Nestled in the countryside of Hamilton, Ontario lay Bogle Seeds. A family run business, Bogle Seeds makes their primary income farming sunflower, corn, millet, oats, barley and also bird seed. A few years back, they opened up their beautiful 75 acre sunflower fields to the public, charging a modest entrance fee for access to a literal postcard come to life.
I visited this beautiful sunflower field on a Monday and it was magical - greeted by the Bogle family themselves, we paid our entrance fee, joined the handful of other people - mostly families - taking photos, took our own photos, enjoyed the view and then packed up and drove down to Burlington for donuts. It was the perfect morning.
This past weekend all hell broke loose.
Due to an apocalyptic amount of visitors, mob-like behaviour and police intervention the Bogle farm is closed to the public indefinitely. If you're interested in this learning more about what went down this past weekend, The Globe and Mail sums up the entire story very well.
This whole experience has got me thinking. While I do not think that this is the fault of bloggers, content creators, Instagrammers - whatever you want to call us - I do think that in stories like this we do have a target on our back. After all, our jobs include scouting out locations like Bogle Seeds to take photos of ourselves. While we all set off on our quests to capture the perfect photo in different locations and businesses, our actions can have consequences to the owners and I think it's about time to contribute to the discussion of social media and content creating etiquette; the dos and don'ts of taking photos in other people's property and places of business.
Always Ask Before Taking Photos
This first point seems so simple, but it's a step that oftentimes gets neglected from us DSLR-toting types. The easiest way to avoid any potential mishaps from shooting photos in someone else's location or place of business is to simply ask them if you can. This can be achieved by either contacting the business before arriving, or asking the owner or an employee before taking out your camera. Most of the times the answer will be yes, but this can open up the dialogue for the business to let you know of any areas they want you to highlight or stay away from.

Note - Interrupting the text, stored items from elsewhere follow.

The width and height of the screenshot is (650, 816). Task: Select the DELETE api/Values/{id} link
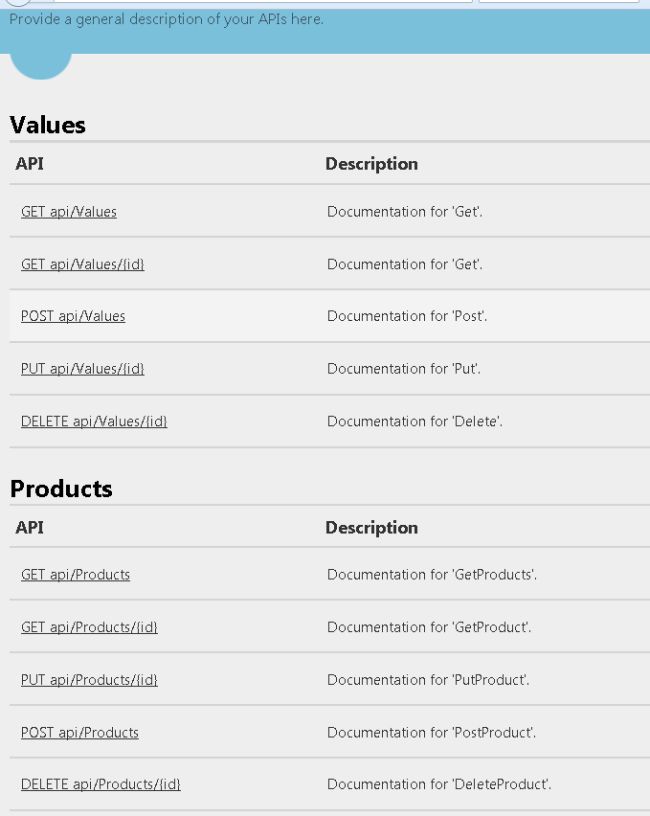(94, 421)
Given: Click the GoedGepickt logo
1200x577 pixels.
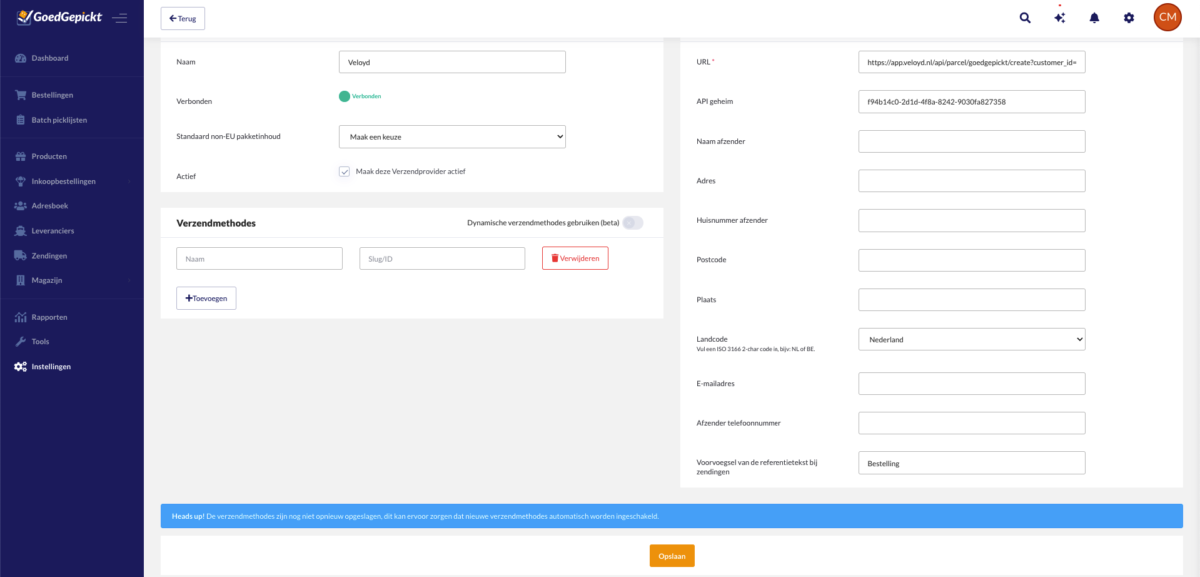Looking at the screenshot, I should (x=58, y=17).
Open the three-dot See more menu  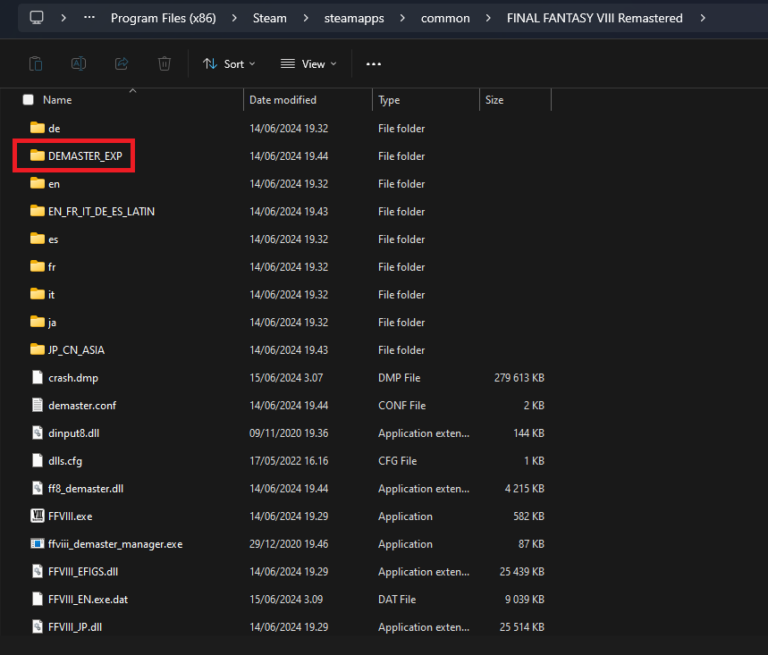tap(373, 64)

Treat Each Location Like It Belonged To Your In-Laws
Although the general rule has always been to treat each location like it's your own house, I beg to differ; while I'm inclined to move things around and step on furniture at my own condo, I would definitely think twice before doing that at my mother-in-law's house. The same principal should be applied to each and every location that you visit with the expectation to take photos. Would you re-arrange furniture, step on furniture, pee in the bushes (yes, this happened at Bogle Seeds) at your in-law's place? I'm willing to bet no, and definitely not without asking first. Each place you visit to take photos is someone else's business and livelihood - treat it with respect.
One of the things that broke my heart the most when reading about the mayhem the descended on Bogle Seeds over the weekend is that people were sneaking into the fields without paying the modest $7.50 fee. You guys if there's a fee to pay, then pay. If you're taking photos in a café then buy a coffee. A restaurant, then buy some lunch or at least something to-go if you're not planning on staying long. Pay the fee, buy the coffee - it's literally the least you can do.

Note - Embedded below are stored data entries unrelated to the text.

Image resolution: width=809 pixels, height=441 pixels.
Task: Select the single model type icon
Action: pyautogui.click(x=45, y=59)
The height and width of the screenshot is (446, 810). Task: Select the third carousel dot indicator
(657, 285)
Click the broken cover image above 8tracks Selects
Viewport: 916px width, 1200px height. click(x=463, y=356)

Know When It's Not Working
I've been there - you drive all the way to a location for the sole purpose to take a photo and it's just not working. Wether it be the lighting, the crowds, anything - your photography vision isn't coming to fruition and you start to get frustrated. This is the time that all of the social media photo-taking etiquette rules start to fall out of the window, and you start to let your frustrations get the better of you - moving furniture, disrupting other patrons, or being rude to staff just to get the shot. The thing is, it's just a photo and it's in everyone's best interest to know when it's just not working and move on. It's obviously impossible to know, but I honestly believe that the Bogle family would still be open to the public if the people had realized that the conditions just weren't working for photos, abandoned the vision and just moved on to enjoy their weekend.
I really hope that this post doesn't come off as preachy. The more social media is ingrained into our everyday lives, the more we're going to encounter situations like this and I think that the actions of a few affect us all. Let's all take a minute to step back and check ourselves and how far we'll go for the perfect photo, wether it's your full-time job or not. It's not worth sacrificing your morals and the livelihood of others. It's ultimately just not that serious. It's just Instagram.
Interested, as always to know what you guys think.